USA: The wine business, for all of the romance associated with it, can be brutally difficult. Ill-timed frost, too little rain or too much rain, extended periods of abnormal heat, viruses, insects, mold, fungus, and more regularly conspire to bewilder and vex the farmers who grow the grapes, as well as the winemakers who deliver the juice to the table.

But what has been happening since Sunday night in California’s famed wine country is an order of magnitude beyond. Once the final accounting is done—in terms of lives lost, structures damaged and destroyed, vineyards burned, insurance policies claimed and paid out, and dollars spent—it may well prove to be without precedent.

News reports are indicating that these may be among the worst, most destructive fires in the state’s history. As of Tuesday, authorities said there were 17 separate fires across Northern California that had resulted in 15 deaths, and almost 120,000 acres had been torched. About 2,000 homes and other buildings have been destroyed so far.

As with every large-scale and still-unfolding tragedy, misinformation is plentiful, and the picture can change from one minute to the next. And with widespread power outages and evacuations throughout the fire-affected areas, communication with people on the ground is understandably not reliable.

Via text, Scott Turnbull, sommelier and beverage manager of Solbar, said: “I’m not sure anything that I can say can convey the feelings of essential helplessness when faced with these massive fires. It was terrible luck that on Sunday night, when normally weather is mild and calm year round, we had great winds gusting up to 50+ mph that spread the fires so quickly. Cell phone coverage is still out in many places, and some friends in Napa still don’t have power back on yet. When you see photos of Santa Rosa where neighborhoods have been leveled, it helps to show just how lucky most of Napa is (though I never want to lessen the tragedy of those who have lost their homes and businesses). As it is still so recent, we’re all still working to make sure people are safe, animals are cared for, and trying to get to the next steps, whatever those are.”

How this will impact the 2017 vintage—and therefore, to a significant extent, the financial fortunes of so many producers—remains to be seen.
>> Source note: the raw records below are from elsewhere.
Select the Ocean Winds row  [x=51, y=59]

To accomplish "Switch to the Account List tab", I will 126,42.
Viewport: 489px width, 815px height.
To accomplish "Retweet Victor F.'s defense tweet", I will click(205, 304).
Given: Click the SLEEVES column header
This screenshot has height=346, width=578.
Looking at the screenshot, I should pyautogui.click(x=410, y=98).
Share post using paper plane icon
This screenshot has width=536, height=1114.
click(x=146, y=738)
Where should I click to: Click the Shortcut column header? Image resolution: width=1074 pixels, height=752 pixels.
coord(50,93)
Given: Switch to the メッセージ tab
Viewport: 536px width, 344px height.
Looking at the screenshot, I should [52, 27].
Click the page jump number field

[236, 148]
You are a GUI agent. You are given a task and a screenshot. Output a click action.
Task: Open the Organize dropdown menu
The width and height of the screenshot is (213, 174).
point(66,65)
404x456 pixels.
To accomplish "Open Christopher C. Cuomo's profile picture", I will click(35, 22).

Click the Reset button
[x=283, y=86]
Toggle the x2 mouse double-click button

The trade association Napa Valley Vintners said in a press release, “We are assessing information on how the fires might affect the 2017 harvest and the wine industry specifically, but it will be some time before we have any specific information along these lines. It should be noted that the majority of Napa Valley’s grapes were picked before the fires started [Sunday] night.”

What’s certain is that many producers will face unimaginable hardship. In the world of wine, especially among smaller producers but certainly among the larger ones as well, one catastrophic vintage can have long-reaching effects, or perhaps even crushing ones. Entire libraries of wine could be destroyed, countless barrels and tanks awaiting vinification or aging wiped out, plans for expanding operations and vineyard land thrown into question, or thrown out the window.

According to an article in the San Francisco Chronicle by wine writer Esther Mobley, “Depending on how widespread the destruction of vines is across Wine Country, it could mark a severe shortage of grapes for years to come. When vineyards are planted, it can take three to five years for them to bear fruit. Additionally, most Napa and Sonoma wineries hold at least three vintages of wine in barrel at any given time, not to mention the large inventory of bottles that many wineries hold back for years.”

In addition to wineries like Signorello Estate, Chimney Rock, Stags’ Leap Winery and more that have sustained significant damage, there are the countless producers who don’t own wineries or vineyards, but who craft wine in communal wine-production facilities and store their aging and finished wines in special warehouses. The impact on their businesses could be utterly devastating.

Recovery will likely take a long time. But even in the face of this still-unfolding tragedy, Turnbull told me, people are trying to look ahead. “As far as long term impacts, there is a great feeling of resiliency,” he texted, “and though the fires are devastating, I’ve not heard anything but optimistic chatter around town. At Calmart this morning (Calistoga’s market), people were trading news and speaking about what next needs to be done, which was great to hear.”